"""

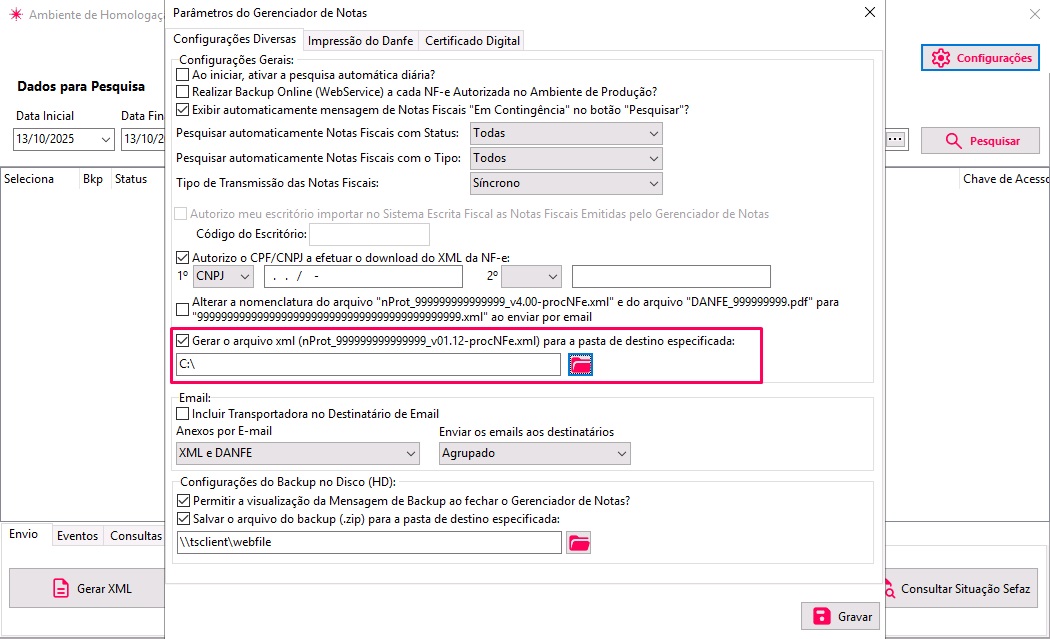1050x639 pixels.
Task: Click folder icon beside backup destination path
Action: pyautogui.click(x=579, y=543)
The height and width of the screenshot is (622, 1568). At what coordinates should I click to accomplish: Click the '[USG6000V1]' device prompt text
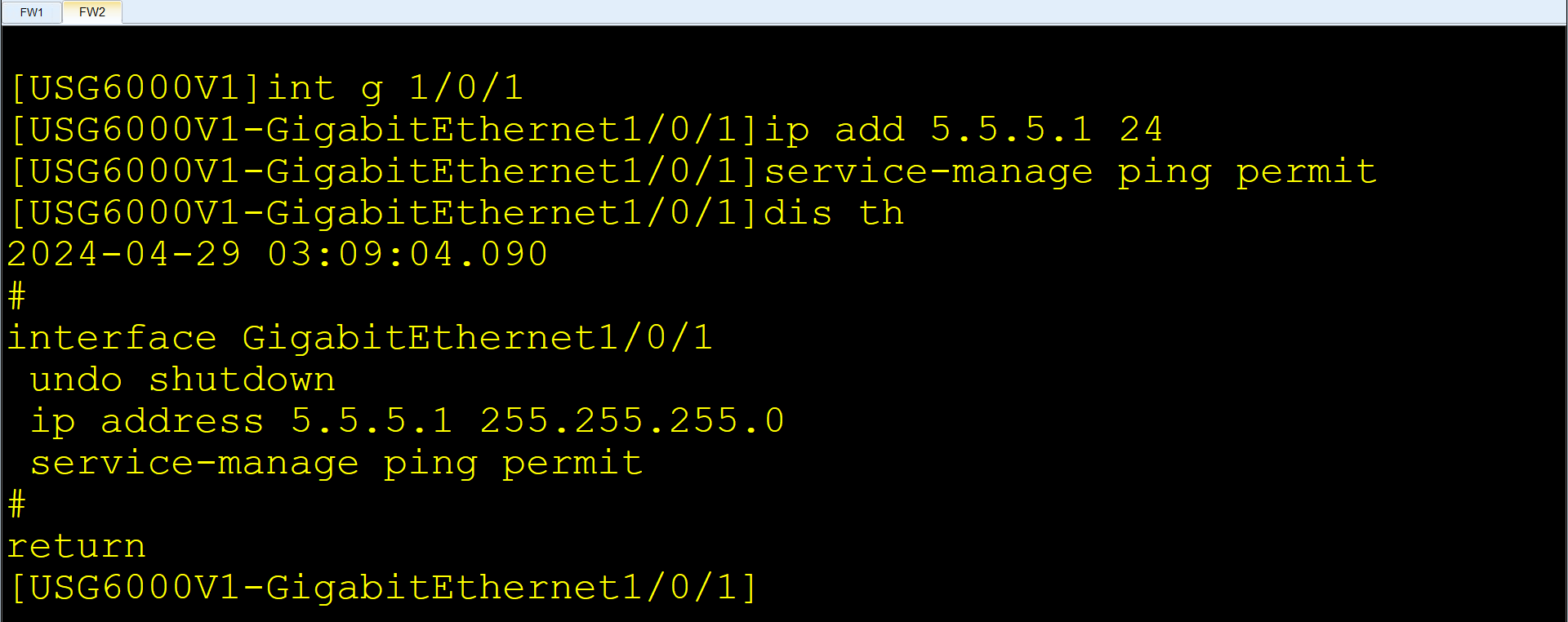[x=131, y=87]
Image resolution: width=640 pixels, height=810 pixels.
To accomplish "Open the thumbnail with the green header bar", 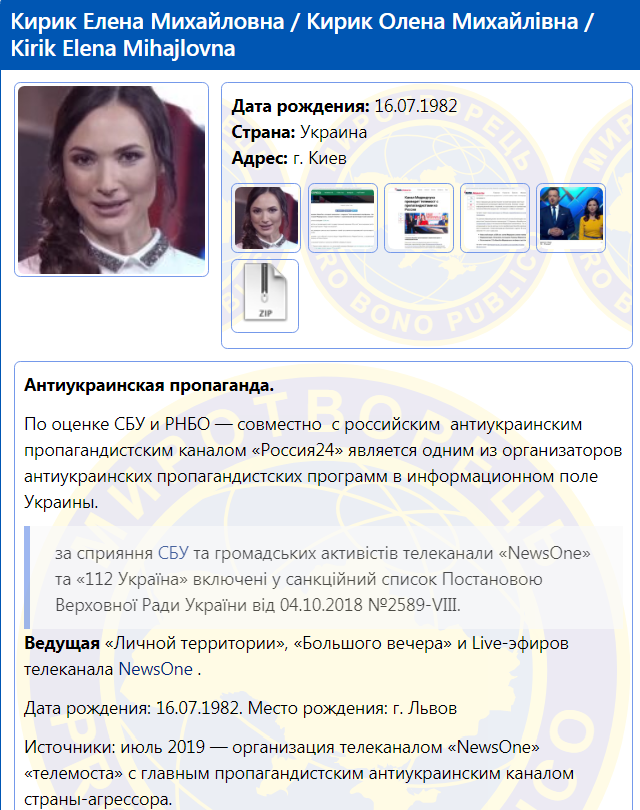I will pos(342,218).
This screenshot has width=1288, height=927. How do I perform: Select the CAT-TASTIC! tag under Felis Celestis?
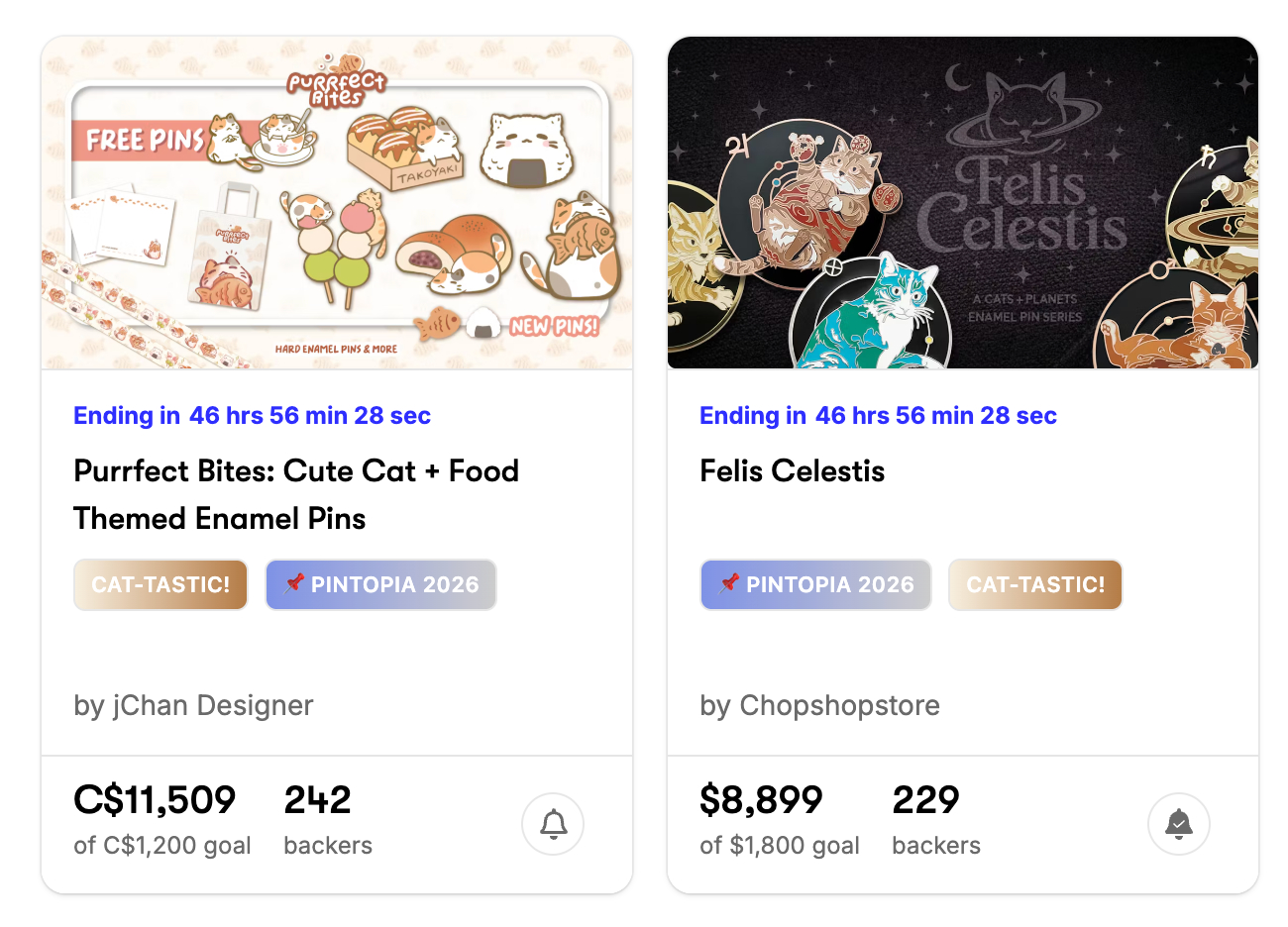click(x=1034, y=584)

"""
"""

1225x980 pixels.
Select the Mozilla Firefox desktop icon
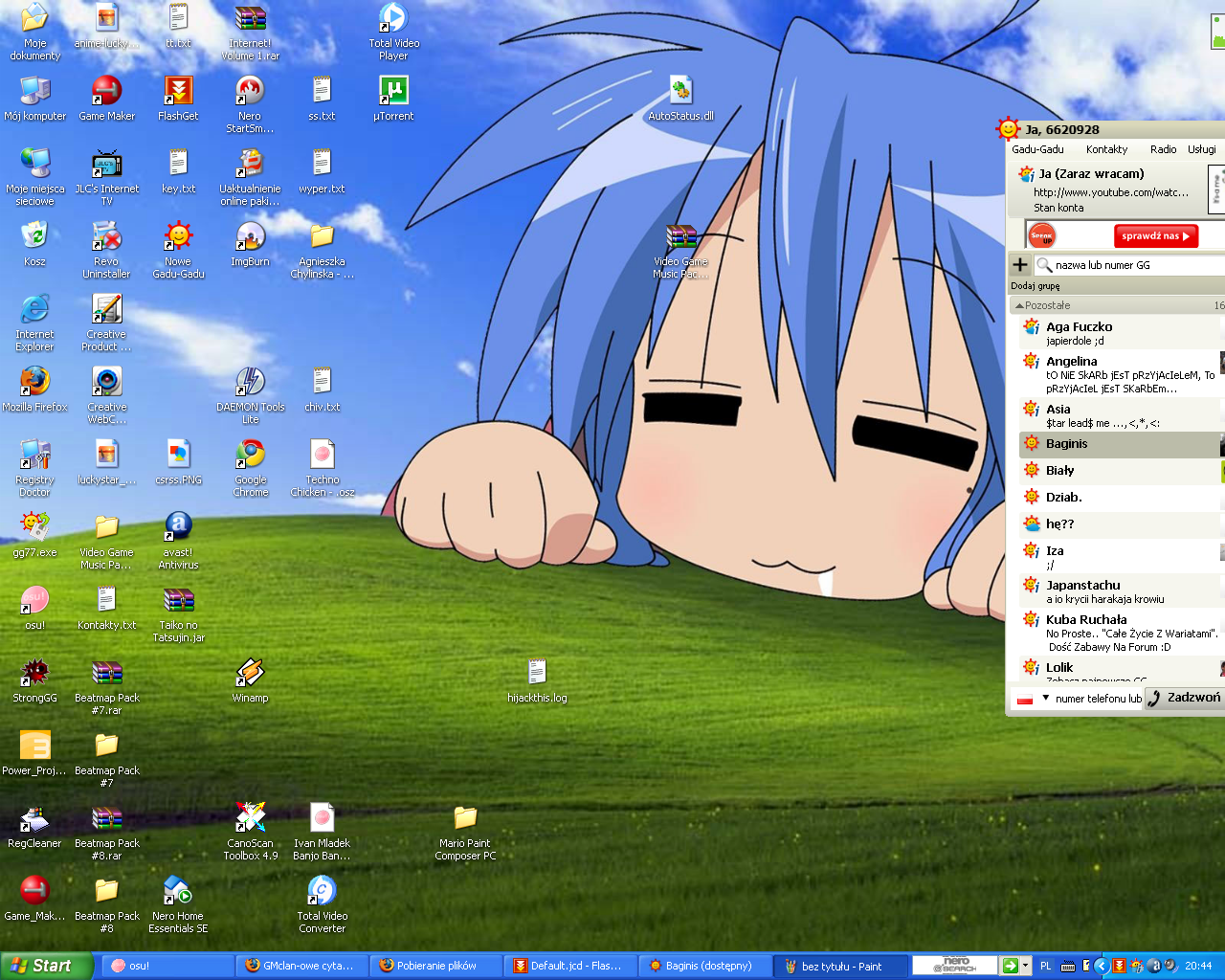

"""

Retype the records from the line with "1225x980 pixels." up to and including the line with "Select the Mozilla Firefox desktop icon".

1225x980 pixels.
Select the Mozilla Firefox desktop icon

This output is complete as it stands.